I expected that by then we’d have exchanged not only jokes and names, but each other’s numbers too. Either she, or I would hurry off the bus with sincere promises of staying in touch. Romantic dates would follow one after the other, growing our interest in one another. Slowly but surely, we would fall in love, I would propose, and we’d be married.
Our union would never falter. It would produce sons and daughters, each with a name as beautiful and strong as our own. Maybe we would adopt a dog or two, and they would run and play with our children in a large front yard bordered by a pure white picket fence.
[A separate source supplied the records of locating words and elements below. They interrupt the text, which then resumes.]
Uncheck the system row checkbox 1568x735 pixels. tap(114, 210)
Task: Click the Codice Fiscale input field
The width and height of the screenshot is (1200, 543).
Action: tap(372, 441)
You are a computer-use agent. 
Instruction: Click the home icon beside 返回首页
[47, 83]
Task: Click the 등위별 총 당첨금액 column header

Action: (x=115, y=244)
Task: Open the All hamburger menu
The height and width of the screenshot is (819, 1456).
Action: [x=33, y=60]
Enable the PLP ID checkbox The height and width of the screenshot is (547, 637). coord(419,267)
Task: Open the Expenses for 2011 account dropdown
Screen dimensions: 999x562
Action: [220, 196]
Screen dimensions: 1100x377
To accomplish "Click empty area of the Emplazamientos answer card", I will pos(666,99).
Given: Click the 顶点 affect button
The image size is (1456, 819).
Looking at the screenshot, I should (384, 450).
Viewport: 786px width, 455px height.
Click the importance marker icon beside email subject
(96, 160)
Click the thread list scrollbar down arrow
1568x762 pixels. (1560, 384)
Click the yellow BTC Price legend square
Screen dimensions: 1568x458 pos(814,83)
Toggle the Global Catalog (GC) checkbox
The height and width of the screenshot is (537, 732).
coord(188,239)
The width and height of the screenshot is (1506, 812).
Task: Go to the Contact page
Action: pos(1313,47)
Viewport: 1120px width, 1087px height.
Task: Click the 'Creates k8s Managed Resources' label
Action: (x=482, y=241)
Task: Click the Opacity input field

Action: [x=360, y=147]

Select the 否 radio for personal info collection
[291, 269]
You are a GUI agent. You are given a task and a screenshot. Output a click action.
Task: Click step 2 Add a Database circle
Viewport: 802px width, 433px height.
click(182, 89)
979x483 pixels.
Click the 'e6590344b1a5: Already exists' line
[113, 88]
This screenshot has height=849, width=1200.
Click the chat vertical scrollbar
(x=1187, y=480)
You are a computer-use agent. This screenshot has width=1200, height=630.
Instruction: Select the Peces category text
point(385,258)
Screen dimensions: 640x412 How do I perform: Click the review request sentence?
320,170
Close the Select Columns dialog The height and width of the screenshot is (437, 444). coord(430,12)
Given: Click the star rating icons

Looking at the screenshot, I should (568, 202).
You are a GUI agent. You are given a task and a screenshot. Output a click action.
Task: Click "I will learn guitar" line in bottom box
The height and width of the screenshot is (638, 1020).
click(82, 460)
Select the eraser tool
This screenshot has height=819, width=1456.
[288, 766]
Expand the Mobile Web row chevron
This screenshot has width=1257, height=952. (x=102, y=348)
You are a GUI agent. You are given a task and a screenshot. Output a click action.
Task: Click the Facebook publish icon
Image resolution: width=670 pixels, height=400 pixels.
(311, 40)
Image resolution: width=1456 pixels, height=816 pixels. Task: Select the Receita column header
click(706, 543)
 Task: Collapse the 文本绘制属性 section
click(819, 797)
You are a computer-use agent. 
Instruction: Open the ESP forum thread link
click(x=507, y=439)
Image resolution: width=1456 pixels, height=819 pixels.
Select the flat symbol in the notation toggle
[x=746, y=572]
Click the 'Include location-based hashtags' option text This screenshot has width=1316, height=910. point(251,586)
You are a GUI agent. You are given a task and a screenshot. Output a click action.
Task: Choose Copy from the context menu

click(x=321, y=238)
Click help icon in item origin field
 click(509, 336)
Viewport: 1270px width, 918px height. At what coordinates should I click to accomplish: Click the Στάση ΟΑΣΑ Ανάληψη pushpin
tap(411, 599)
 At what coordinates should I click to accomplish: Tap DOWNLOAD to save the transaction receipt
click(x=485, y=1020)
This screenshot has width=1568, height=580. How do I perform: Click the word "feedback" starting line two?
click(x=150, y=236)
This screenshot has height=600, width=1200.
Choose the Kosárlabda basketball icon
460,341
Maybe the bus driver had suddenly started having a bad day, and he was taking it out on his bus and passengers. Maybe an animal darted out across the road. Maybe he nearly passed the stop. For whatever reason he slammed on the breaks, and many of us fought to stay in our seats.
Our shoulders collided again, and it rattled me out of my daydreams of a future together. The sun had by then climbed higher into the sky, its light no longer caught in her dark brown eyes. She mouthed a silent apology while removing an ear bud. I shrugged my shoulders as if unbothered by it, or by the sudden reality check. I remember opening my mouth to speak, to squeeze in at least one hail Mary.
Before I could the bus driver announced, “Vine and Division,” naming the current stop.
Her brown eyes lit up. Not with any heavenly light, but with recognition of the name, and with a bit of panic.
“This is my stop,” she muttered to herself, while ripping her ear buds off from her ears and her phone, shoveling them haphazardly into her purse. The headphone jack hung over the side.
“If you, uh, don’t hurry it might run off,” I managed with a voice that shook as if the bus was inching over a rope bridge and not sitting still.
“Right,” she said with a polite laugh.
“Division and Vine!” The driver shouted a final warning before he pulled off.
“Thanks for giving me a little extra room,” she said briskly and turned away before I could say she was welcome. The headphone jack, still dangling from her purse, swayed with each step she took towards the bus doors.
“Enjoy the rest of your day ma’am,” the bus driver said with as much pleasantness in his voice as she had shown him that morning, flashing a second rare smile as she exited.
The doors closed slowly behind her, and I watched from behind the window as the girl of my daydreams shrank away into the horizon.